__Directions for this task__:
List every year that the blog post about birding at Floyd Bennett Field mentions.

__Excerpt to read__:
(begin)
Happy New Year from Sarah and Tim! Over the holidays, many of you shared with us that you enjoy reading the blog, and we are very appreciative of this. It motivates us to keep photographing and writing about our adventures in birding, so thank you for your support. For our last post in 2014, we’ll go back to the very first day of the year, and show you another unique place to bird in New York City: Floyd Bennett Field in Brooklyn.
On New Year’s Day 2014, the Bird Nerds, a little hungover and tired, bundled up and drove to Floyd Bennett Field in search of Snowy Owls. Last winter a very special event occurred, known as an “irruption” of Snowy Owls. Every couple of decades these beautiful birds descend farther south than usual in large numbers; last year was the largest irruption in a century. There are multiple theories as to why this happens, perhaps the owls have such a successful breeding season in the Arctic the large population needs to travel farther to find adequate hunting grounds. Whatever the reason, we were excited that our interest in birding coincided with this irruption, and we were determined to find them. We read that people spotted them easily at Floyd Bennett Field in Brooklyn and decided to check it out.
Floyd Bennett is an interesting place to bird because of its history. This was the original municipal airport for New York City, opening in 1931, and later taken over by the National Park Service in 1972 when it became part of the Gateway National Recreation Area. Here is a map posted at Floyd Bennett to give you perspective, note the original runways are still intact:
When you drive or walk around Floyd Bennett Field, you can feel the expansiveness of the area. It is one of the only places in New York City with large undeveloped fields, which are situated between the cracking, abandoned runways. The Snowy Owl’s primary habitat is the tundra, so they are attracted to large treeless tracts like airports and barrier islands. On New Year’s Day we explored the area for the first time. (Keep in mind this was before we owned a camera, so our narrative will have to suffice.)
(end)
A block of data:
(begin)
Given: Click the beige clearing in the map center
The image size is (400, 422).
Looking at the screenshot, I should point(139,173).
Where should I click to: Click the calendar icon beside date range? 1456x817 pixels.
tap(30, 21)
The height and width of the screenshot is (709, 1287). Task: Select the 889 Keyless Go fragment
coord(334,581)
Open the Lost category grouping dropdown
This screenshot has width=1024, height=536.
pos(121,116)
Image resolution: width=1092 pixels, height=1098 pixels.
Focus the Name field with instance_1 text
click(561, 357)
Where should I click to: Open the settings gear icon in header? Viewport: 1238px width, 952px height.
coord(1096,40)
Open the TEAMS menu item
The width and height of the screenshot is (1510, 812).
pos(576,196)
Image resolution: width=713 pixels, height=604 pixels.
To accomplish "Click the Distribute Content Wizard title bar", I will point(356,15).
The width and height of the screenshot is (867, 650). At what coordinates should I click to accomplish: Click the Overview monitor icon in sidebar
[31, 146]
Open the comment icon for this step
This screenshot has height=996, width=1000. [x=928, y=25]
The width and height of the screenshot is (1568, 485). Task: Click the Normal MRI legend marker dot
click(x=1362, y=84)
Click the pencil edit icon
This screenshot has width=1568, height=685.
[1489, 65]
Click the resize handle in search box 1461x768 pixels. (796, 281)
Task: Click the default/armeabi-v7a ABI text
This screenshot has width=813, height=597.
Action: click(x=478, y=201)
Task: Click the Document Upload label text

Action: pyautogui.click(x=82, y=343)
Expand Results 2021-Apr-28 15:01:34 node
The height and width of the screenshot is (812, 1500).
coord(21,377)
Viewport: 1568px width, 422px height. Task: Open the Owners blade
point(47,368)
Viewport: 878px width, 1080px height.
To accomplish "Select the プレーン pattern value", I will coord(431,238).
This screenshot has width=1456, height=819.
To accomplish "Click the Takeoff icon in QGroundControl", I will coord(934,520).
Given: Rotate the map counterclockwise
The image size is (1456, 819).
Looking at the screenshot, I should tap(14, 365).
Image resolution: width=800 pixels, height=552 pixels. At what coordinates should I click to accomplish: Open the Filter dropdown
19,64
(end)
__Solution to this exercise__:
2014, 1931, 1972